Wednesday 10 February 2016 -
13:30 to 16:00
Novotel Hotel Siam Saquare

Designing our tomorrow 

Must-have modern gadgets are designed by young people with young people in mind - that is the view of Ian Hosking, who works at Cambridge University's Design Centre. This means that elderly people, who have much to gain from modern technology, feel excluded.

Mr Hosking's mission is to improve the accessibility of modern, mass-produced devices like smartphones and tablets. The talk will be exploring ways Ian Hosking and his colleague, Bill Nicholl are designing technology for a more inclusive world







Designing a more inclusive World 

With around 1 billion people world-wide having a disability and an ageing population that struggles to use everyday products and services it is vital that we design things to be more inclusive. This talk will explain the background to the diversity in the population and how we can design for it.


How to teach people to design inclusively 

Knowing how to solve problems requires imagination and creativity.  This talk will focus on how engineers and designers think strategically and creatively in order to generate ideas that lead to products and services that are inclusively designed.


 Interactive session to experience elements of both talks

• Fixation
• Population statistics cards
• Gloves and glasses (experience experiments)

Seminar will be conducted in English.

About the speakers

Ian Hosking, Senior Research Associate, Engineering Department, University of Cambridge

Ian has over 20 years experience of working in industry with a focus on the effective application of technology through understanding people’s needs. He has been involved in the initiation and development of the Inclusive Design Toolkit (, which provides a process and tools for designing inclusively.
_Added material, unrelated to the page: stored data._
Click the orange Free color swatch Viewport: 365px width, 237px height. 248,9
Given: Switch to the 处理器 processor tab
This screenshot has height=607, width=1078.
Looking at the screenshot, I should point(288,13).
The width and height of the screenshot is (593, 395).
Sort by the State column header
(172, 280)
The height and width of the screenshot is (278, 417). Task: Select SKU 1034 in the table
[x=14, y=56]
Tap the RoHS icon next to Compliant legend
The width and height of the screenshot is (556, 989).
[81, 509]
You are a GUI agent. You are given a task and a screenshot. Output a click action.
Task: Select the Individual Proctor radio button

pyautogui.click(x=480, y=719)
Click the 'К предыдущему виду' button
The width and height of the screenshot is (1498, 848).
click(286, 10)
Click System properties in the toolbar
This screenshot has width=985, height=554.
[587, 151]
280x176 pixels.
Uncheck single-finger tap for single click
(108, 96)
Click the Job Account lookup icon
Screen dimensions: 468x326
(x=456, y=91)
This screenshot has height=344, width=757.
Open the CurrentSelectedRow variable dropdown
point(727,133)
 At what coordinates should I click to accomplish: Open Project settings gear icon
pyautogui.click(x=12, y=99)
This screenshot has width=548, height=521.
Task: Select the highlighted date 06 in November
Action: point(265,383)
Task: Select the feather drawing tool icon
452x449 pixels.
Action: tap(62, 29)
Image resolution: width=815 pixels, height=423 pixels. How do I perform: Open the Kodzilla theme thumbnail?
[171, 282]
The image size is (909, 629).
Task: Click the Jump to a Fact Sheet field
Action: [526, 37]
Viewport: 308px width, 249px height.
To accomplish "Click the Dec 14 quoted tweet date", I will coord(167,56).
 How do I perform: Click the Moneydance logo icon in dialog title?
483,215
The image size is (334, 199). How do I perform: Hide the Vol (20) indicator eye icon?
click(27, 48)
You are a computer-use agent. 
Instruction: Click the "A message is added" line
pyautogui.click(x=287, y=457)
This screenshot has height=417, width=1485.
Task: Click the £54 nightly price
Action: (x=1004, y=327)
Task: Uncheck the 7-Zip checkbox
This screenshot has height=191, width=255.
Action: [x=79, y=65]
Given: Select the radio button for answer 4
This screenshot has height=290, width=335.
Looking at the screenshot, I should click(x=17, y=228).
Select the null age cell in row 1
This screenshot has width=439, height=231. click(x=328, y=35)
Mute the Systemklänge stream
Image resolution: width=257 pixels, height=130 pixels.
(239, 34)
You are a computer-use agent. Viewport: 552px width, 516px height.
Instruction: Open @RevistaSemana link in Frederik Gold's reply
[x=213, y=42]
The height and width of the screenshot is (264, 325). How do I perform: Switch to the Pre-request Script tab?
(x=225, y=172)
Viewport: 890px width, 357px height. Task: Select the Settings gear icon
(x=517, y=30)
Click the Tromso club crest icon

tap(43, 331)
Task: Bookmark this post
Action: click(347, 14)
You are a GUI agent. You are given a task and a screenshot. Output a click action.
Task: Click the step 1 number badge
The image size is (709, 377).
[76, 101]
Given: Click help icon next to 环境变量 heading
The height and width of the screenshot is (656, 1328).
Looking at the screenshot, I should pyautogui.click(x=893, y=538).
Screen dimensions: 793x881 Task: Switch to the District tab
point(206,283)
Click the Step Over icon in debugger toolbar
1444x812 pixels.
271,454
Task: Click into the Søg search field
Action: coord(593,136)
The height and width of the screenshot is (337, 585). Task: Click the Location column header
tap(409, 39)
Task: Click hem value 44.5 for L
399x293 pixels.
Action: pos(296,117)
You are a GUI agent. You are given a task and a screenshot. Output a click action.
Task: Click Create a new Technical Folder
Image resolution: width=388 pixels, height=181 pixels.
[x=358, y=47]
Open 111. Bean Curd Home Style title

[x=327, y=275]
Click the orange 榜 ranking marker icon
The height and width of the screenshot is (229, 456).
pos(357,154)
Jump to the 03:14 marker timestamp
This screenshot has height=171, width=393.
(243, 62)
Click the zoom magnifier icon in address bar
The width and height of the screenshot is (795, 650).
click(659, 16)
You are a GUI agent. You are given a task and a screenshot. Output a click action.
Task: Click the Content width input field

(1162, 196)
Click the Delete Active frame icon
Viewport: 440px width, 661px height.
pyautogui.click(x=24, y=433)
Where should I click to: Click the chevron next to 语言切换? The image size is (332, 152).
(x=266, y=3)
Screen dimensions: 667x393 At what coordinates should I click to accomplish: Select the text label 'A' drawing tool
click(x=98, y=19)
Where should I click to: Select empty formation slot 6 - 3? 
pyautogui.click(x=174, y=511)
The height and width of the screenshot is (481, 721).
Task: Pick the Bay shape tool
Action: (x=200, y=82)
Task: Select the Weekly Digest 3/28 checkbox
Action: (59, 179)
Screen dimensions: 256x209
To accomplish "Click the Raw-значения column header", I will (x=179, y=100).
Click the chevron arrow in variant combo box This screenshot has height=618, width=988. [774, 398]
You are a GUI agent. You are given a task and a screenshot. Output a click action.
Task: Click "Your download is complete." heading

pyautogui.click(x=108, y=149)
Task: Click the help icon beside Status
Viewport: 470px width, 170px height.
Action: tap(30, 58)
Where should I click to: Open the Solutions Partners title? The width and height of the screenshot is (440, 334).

Bill Nicholl (FRSA) , Lecturer, Faculty of Education, University of Cambridge

Bill taught Design & Technology (D&T) for 10 years in London high schools.  In 2000 he set-up the course for training teachers of D&T at the University of Cambridge. He teaches across a number of courses including PGCE, MEd, MPhil level, as well as supervising PhD students. His research interests are focused around socio-cultural approaches to creativity and in particular the role of the teacher in teaching for [design] creativity.